O analista, no seu convite ao trabalho na clínica, partidário de uma ética radicalmente distinta dessa suposição totalizante, não só para os algoritmos, pode se servir da economia de demandas nos ambientes digitais, na medida em que pode ingressar nesse circuito, colocando-se como objeto particularizado passível de uma relação de transferência.
Ao fazê-lo, o analista pode encontrar um novo nicho para sua clínica, desde que consinta com a perda provisória de sua sede, previamente imposta pelo isolamento social. A perda de alguns caracteres julgados essenciais para uma análise celebra a dinâmica e a atualização dessa atividade, mantendo-a em consonância com a subjetividade da época. Trata-se de um arranjo possível, não universalizável, mas que convoca, na sua dimensão de ato, os elementos essenciais da clínica psicanalítica diante dos impactos dos recentes eventos.
Segundo Lacan ([1958] 1998), em A direção do tratamento e os princípios de seu poder, o analista continuamente paga com seu ser em sua atividade. Sua existência tênue está condicionada a sua colocação em uma relação de transferência sustentada pela ilusão do suposto saber. É a partir da ilusão de que a verdade do sujeito está no psicanalista, que um sujeito pode entrar em análise. O psicanalista se faz o objeto ou, em outras palavras, entra nessa cena, de acordo com as vestimentas dadas pelo analisante. Para isso, deixará de lado sua pessoa, seu Eu, para se fazer esse objeto.
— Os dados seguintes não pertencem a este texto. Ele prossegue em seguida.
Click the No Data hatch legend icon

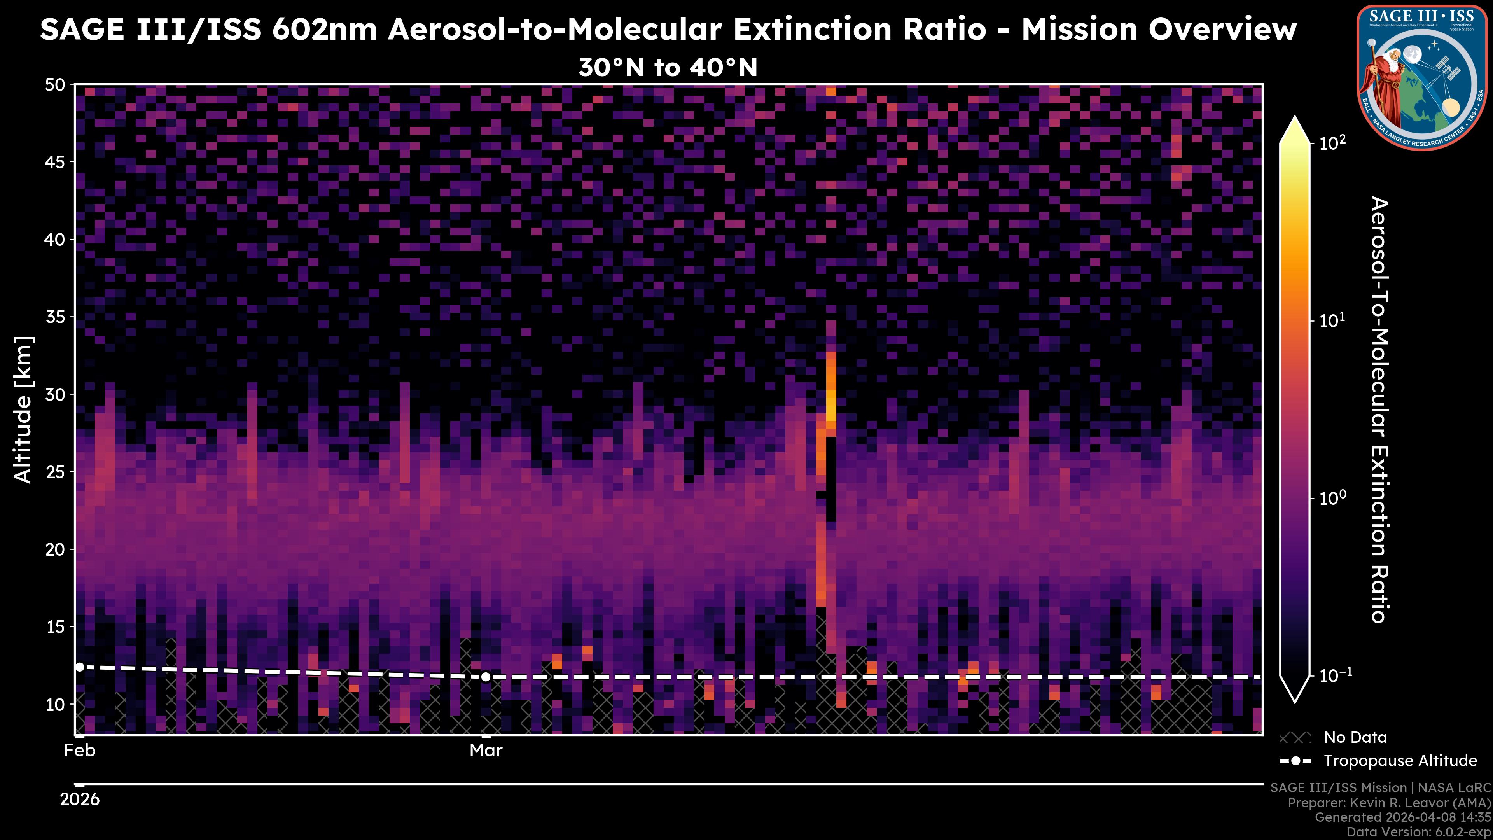pyautogui.click(x=1295, y=737)
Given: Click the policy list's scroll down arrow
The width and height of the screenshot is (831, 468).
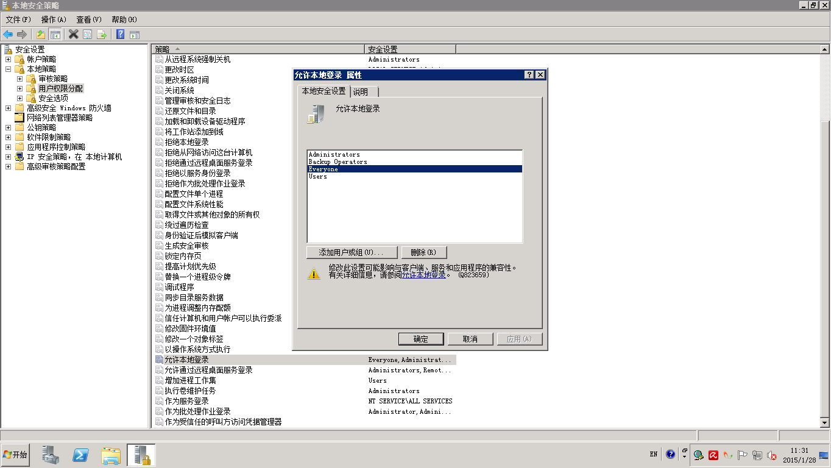Looking at the screenshot, I should coord(825,422).
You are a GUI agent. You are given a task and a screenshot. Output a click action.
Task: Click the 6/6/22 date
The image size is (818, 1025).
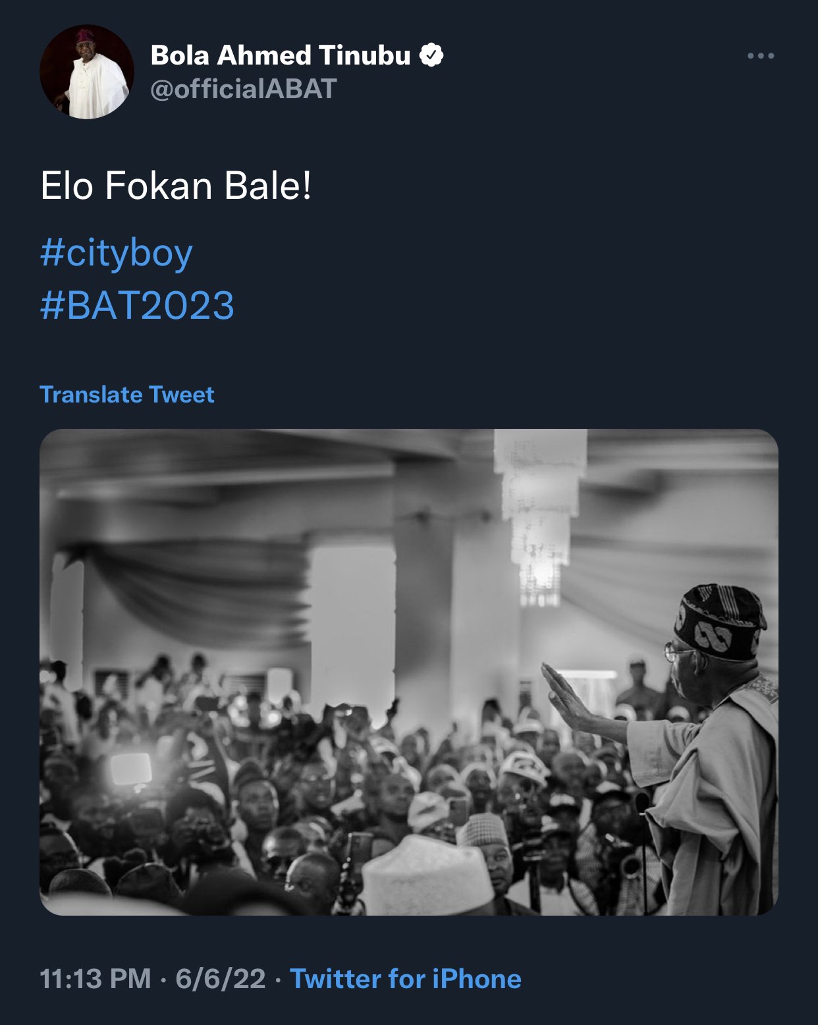click(220, 979)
Por isso, no Seminário 15: O ato psicanalítico,Lacan (1967-1968, p. 57) citado por Meireles (2012, p. 128) esclarece:
O que constitui o ato psicanalítico como tal é muito singularmente esta simulação [...], simular que a posição do sujeito suposto saber seja sustentável.
Considerações finais
Diante de um efeito decorrente da pandemia, o analista se viu implicado na escolha de adotar um novo - para alguns nem tão novo - modo de prosseguir em sua clínica, de maneira on-line, através do computador e do celular. Foi possível entender que a pandemia produz efeitos sobre a ordem social e incide de maneira singular sobre cada sujeito. Cada um tem nos mostrado as incidências deste novo contexto na sua vida, as invenções possíveis diante disso, bem como as dificuldades e os sintomas que se formam.
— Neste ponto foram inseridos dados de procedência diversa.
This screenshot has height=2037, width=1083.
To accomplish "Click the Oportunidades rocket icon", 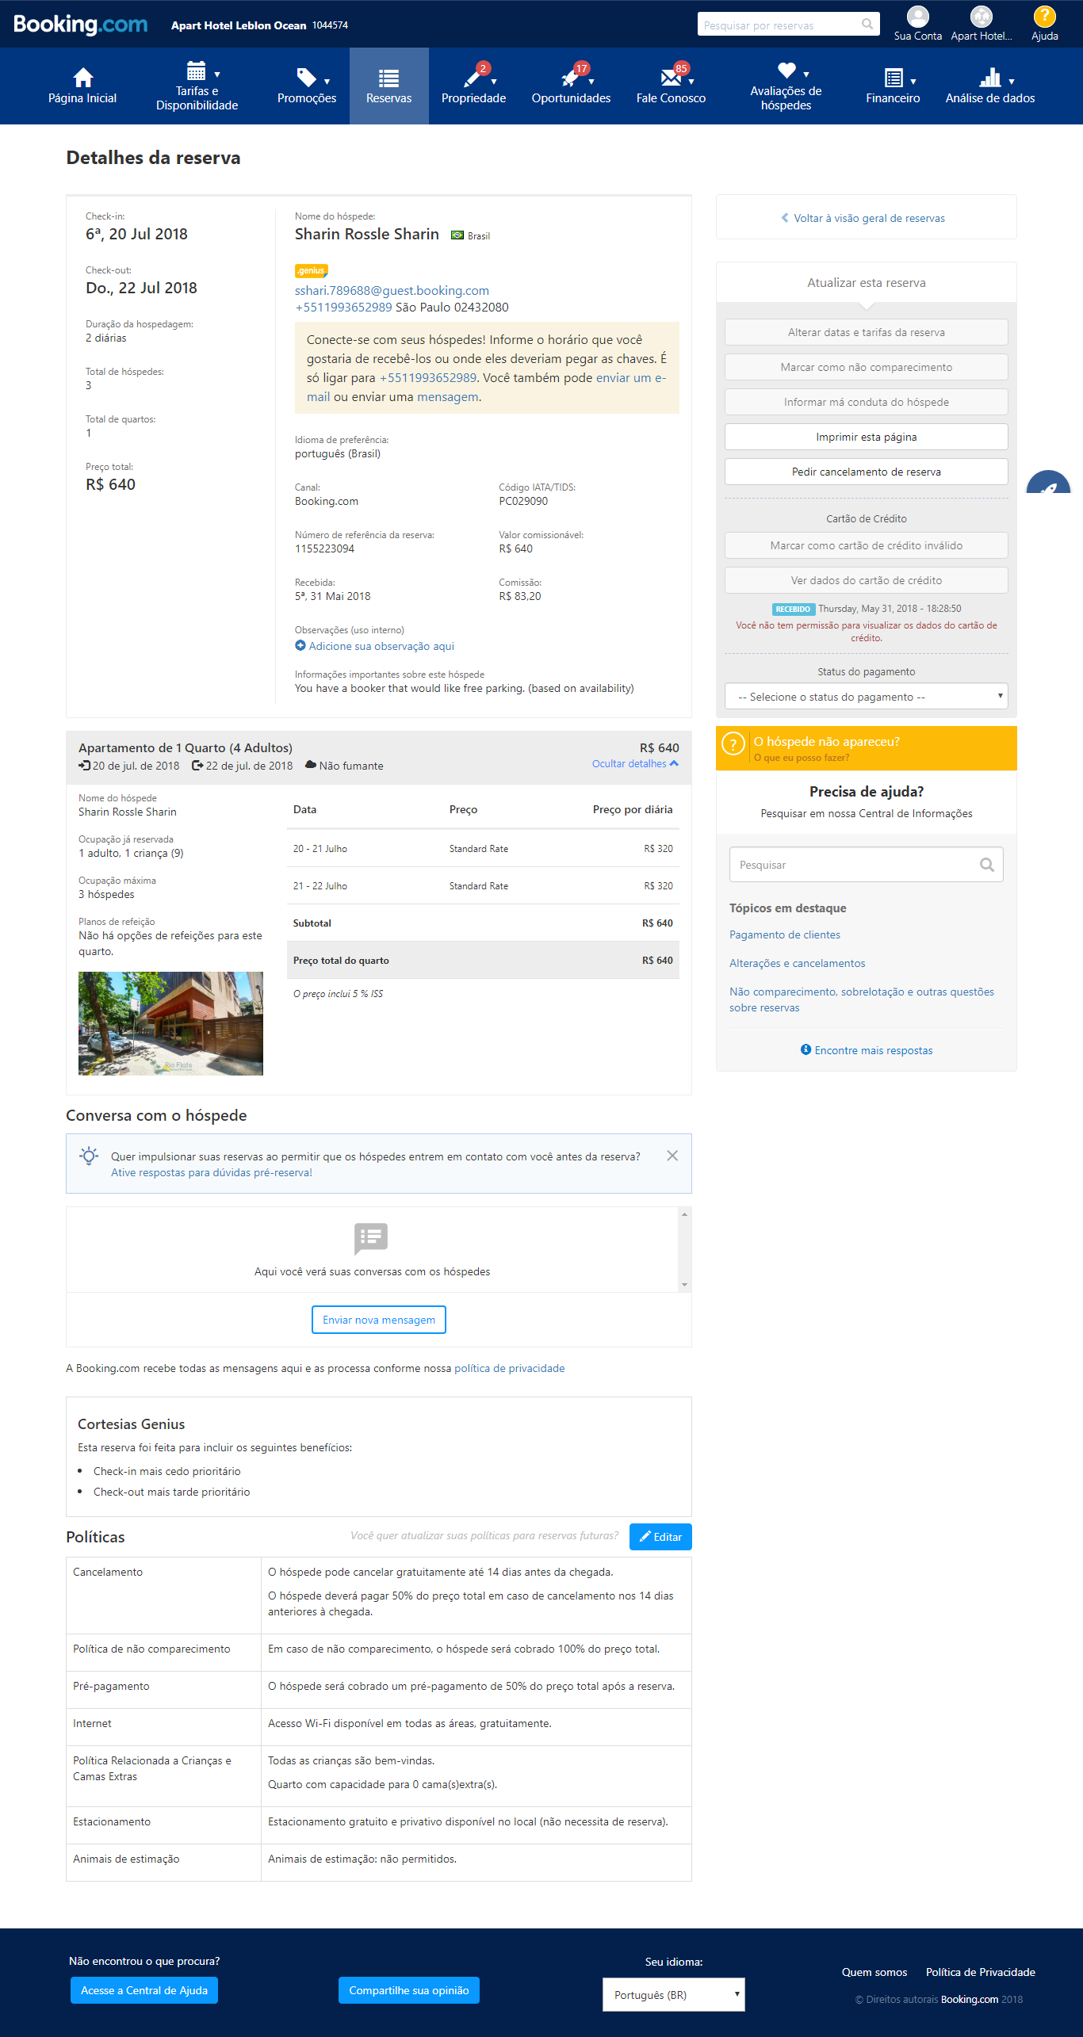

Então, diante da escolha que o analista faz, implicado pelos efeitos que uma crise instaura inclusive na cena analítica, retomamos a questão, já colocada anteriormente, que tem nos orientado em nosso trabalho: atender neste tempo, e deste modo, seria um ato analítico? Apostamos no sim. Com isso, estamos testemunhando um ato analítico frente ao acontecimento da pandemia. Essa resposta, advinda do campo do desejo, não comporta concessões e não se inscreve enquanto garantia.